As for most ‘Acceptable Usage Policies’ for e-mail, these are only as good as the methods of policing you enforce. Yet, most companies neglect policing because they lack the necessary resources or because no-one in senior management champions the cause.

And therein lies the rub. Within most organisations today there is a distinct unwillingness to take ownership of e-mail management. It is not perceived to be an area of great importance, with few companies being aware of the potential risks they run in not protecting themselves against potential e-mail misuse. These include not only a massive drain on corporate resources, but also situations that could leave employers and employees open to prosecution where, for example, e-mails offend, defame, breach confidentiality agreements or simply block up the receiver’s inbox.

The fallout from such events can be catastrophic – lawsuits, executive officers in the dock, unwelcome publicity, loss of shareholder and customer confidence, loss of corporate reputation: the list is endless.

The lack of ownership of e-mail management means that when companies fall foul of an event – maybe a complaint from an external party about an offensive e-mail originating from an internal source, or a massive increase in e-mail traffic around the time of a major sporting event such as the World Cup – they indulge in classic buck-passing.

The IT department argues that the e-mail misuse is a problem for Human Resources, who in turn says that it is an issue for the Board. The Board invariably delegates the problem back down to the IT department. Meanwhile, the misuse continues and time, money and resources are being wasted in ways that executive officers would never tolerate if it were paper post, telephone or Web access systems being similarly abused. The fundamental difference here is that it is now acceptable practice to openly monitor staff use of paper post, telephone and Web access systems, whereas managing the use of e-mail systems is a relatively new concept and managers are worried about infringing civil liberties.

What’s needed now is passive, non-invasive management of all e-mail that will effectively track employee usage without compromising privacy. Non-invasive e-mail reporting tools are more effective since they can report on trends, thresholds and usage patterns so that departmental managers can address such issues as employee productivity, privacy, legal liability, bandwidth consumption or non-compliance with the company’s e-mail usage policy, at a local level.

With the advent of such reporting tools that can empower departmental managers, the answer to the problem of corporate e-mail misuse is clear – foster a culture whereby everyone who uses or manages the corporate e-mail system knows that they are responsible for their own actions, at an individual and departmental level.

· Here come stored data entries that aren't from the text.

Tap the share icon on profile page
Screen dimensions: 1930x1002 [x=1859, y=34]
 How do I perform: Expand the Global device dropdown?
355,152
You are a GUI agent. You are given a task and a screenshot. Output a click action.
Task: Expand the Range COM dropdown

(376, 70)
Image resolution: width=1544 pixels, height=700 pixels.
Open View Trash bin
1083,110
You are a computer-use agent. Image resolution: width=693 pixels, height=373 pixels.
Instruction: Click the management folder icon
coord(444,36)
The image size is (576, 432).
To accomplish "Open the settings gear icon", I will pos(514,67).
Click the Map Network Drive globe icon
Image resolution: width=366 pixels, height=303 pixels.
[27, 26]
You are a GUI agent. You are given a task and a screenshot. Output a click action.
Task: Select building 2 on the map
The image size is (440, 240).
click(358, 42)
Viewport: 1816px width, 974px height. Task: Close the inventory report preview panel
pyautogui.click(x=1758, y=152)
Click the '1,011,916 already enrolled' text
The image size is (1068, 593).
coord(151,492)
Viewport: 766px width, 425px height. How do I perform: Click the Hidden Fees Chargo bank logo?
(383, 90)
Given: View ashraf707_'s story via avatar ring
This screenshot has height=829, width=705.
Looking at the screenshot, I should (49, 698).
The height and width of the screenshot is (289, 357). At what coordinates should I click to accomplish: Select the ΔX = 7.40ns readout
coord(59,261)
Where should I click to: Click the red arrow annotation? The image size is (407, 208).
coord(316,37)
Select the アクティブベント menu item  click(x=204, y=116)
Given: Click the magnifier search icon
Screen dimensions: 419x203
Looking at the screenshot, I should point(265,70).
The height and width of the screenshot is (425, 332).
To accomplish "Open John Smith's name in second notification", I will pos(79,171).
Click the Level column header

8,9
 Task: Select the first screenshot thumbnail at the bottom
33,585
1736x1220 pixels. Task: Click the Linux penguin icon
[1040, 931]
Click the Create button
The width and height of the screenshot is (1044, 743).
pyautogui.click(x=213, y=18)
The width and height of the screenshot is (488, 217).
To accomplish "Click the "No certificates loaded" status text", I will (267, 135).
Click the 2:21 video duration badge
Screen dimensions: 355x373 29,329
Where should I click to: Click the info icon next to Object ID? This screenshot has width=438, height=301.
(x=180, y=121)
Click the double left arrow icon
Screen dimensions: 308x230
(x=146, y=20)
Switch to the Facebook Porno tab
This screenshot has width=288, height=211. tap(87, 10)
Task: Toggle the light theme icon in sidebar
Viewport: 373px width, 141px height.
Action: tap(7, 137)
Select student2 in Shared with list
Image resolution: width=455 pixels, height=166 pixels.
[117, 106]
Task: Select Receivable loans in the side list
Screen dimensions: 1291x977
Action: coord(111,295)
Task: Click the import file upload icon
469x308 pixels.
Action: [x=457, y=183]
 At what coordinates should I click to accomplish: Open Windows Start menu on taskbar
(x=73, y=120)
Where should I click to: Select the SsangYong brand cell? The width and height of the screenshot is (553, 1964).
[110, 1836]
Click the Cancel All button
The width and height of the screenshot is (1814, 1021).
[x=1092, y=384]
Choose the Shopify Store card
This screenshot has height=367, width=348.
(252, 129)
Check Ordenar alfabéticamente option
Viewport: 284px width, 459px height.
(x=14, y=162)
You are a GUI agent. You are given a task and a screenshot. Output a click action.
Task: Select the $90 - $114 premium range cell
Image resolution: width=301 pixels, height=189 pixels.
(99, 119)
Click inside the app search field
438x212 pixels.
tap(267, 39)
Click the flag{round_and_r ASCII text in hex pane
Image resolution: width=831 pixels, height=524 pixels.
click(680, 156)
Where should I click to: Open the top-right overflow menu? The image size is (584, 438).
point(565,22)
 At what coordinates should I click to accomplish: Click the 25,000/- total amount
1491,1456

Human Resources departments should educate workers on the reasons why they should abide by good e-mail management practices. End-users should actively have to sign up to abide by a policy of honest use of the system. IT departments should put in place systems that manage and report on e-mail usage on a monthly basis, and that also periodically remind all end-users of such practices. All individual departmental heads should reinforce the message by ensuring employees are abiding by the rules during staff appraisals. And, crucially, executive officers need to champion e-mail management as an important corporate issue.

If driven from the top, with the responsibility for compliance shared by all, effective e-mail management mechanisms have the potential to save companies thousands of pounds, increase staff productivity, lessen the risk of legal threats, make the IT infrastructure more efficient, and in so doing add to the company’s bottom line. Just taking today’s minimum wage, if 100 employees can be dissuaded from spending 20 minutes a day on non work-related e-mail, the saving to the business would be £32,000 a year.

Why wait for an incident of e-mail misuse to raise the need for collective corporate responsibility for e-mail management in your firm? Act now and bar the door to incidents that could potentially fatally damage your business, and your career.